The Way like the police act against the independent journalist Armilla Brandt is a really intense attack on the freedom of press and free reporting. About this, Armilla Brandt says: “I simply went about my work and documented the police operation. If my journalistic activity alone constitutes a punishable offense, then we can finally bury the freedom of the press".
On a way like this, the police act many times against people, which document police violence. The question whether it is allowed or not allowed to film the police is a contentious question. In principle, filming the police during police operations is permitted according to a 2015 ruling by the Federal Constitutional Court in Karlsruhe. The legal argumentation is that every person has the right to make video recordings to preserve evidence against the police. However, the publication of these is another controversial question. Putting videos online, in which individual cops are recognizable, is generally not allowed, unless it is a so called “contemporary historical events”. This could be the case, for example, if a police officer acts particularly harshly and disproportionately against a demonstration. But what exactly is a “contemporary historical event” and what is not is not clearly defined and can be interpreted in court in different ways and white.

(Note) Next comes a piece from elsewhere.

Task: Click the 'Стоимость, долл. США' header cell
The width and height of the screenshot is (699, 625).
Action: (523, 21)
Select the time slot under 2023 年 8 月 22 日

The important point, however, is that the documentation of a police operation is generally permitted and the police may not automatically assume that the material will also be published.
Befor the verdict on 2015, the police used sections 22§ and 33§ of the Art Copyright Act to take actions against people which filming and to sue them. In order to continue to prevent the filming of police operations despite the verdict, Section 201 of the Criminal Code, the "violation of the confidentiality of the word" is currently increasingly invoked. The decisive factor here is not the video but the audio recordings. The argumentation behind this is, that in the case of intelligible sound recordings, the "non public spoken word" is recorded and the involved police officers which are intelligible audible had their personal rights violated. There is also a legal dispute to what is a considered public and a non public spoken word. It is often argued where, at what volume and in what way the police speak to whom. There have been different rulings in different cases and the question of whether an intelligible sound recording of a police officer in a video is now part of the public or non public word can be interpreted differently from a legal point of view and is judged differently from court to court.

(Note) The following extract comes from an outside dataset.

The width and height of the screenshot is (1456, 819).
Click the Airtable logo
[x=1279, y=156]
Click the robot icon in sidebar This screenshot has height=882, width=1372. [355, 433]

The § 201 of the criminal code is therefore the current legal tool of the police to prevent the documentation of their violent excesses. This affects people who film police operations with their simple smartphones, but also journalists. Especially independent journalists like Armilla, who also report critically on police violence, are a thorn in the eye of the police and are thus prevented from reporting and reported.

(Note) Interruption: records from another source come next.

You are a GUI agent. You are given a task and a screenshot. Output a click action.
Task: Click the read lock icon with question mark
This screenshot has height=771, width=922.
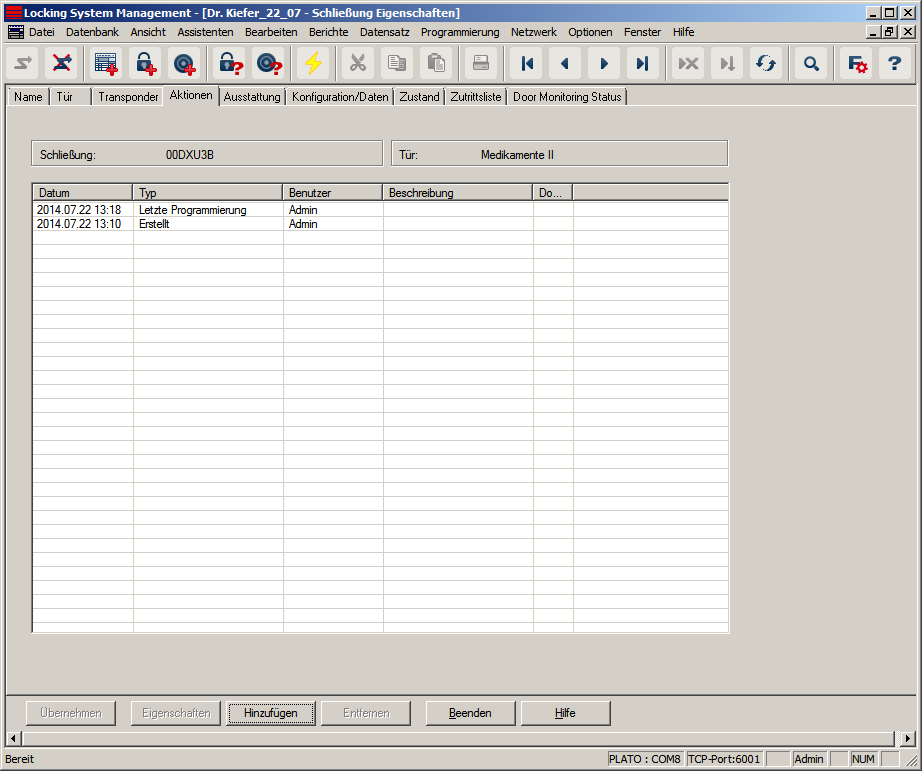pos(231,64)
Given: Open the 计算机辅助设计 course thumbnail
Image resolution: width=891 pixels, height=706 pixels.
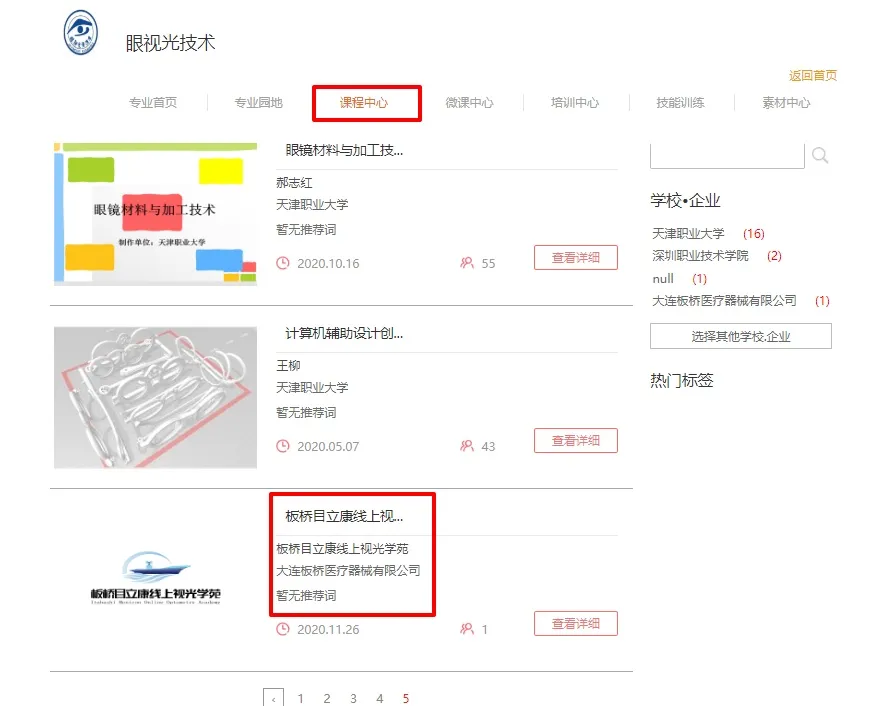Looking at the screenshot, I should coord(155,397).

In this way, attempts are regularly made to restrict the freedom of the press. Right from the start, reporting is prevented directly at the scene of the event. The police want to prevent their crimes from coming to light. Just imagine if the murder of George Floyd had not been filmed and all had simply beliefed on the subsequent police press release.
Especially in Freiburg, where this incident took place, there has been actually a very intensive crackdown on progressive and critical journalists. Especially the raids against Radio Dreyeckland and the indictment against one of their journalists, because of a written article, which deals with the banning of Indymedia, show very clearly the will of the state to restrict the freedom of the press and to gag critical journalists.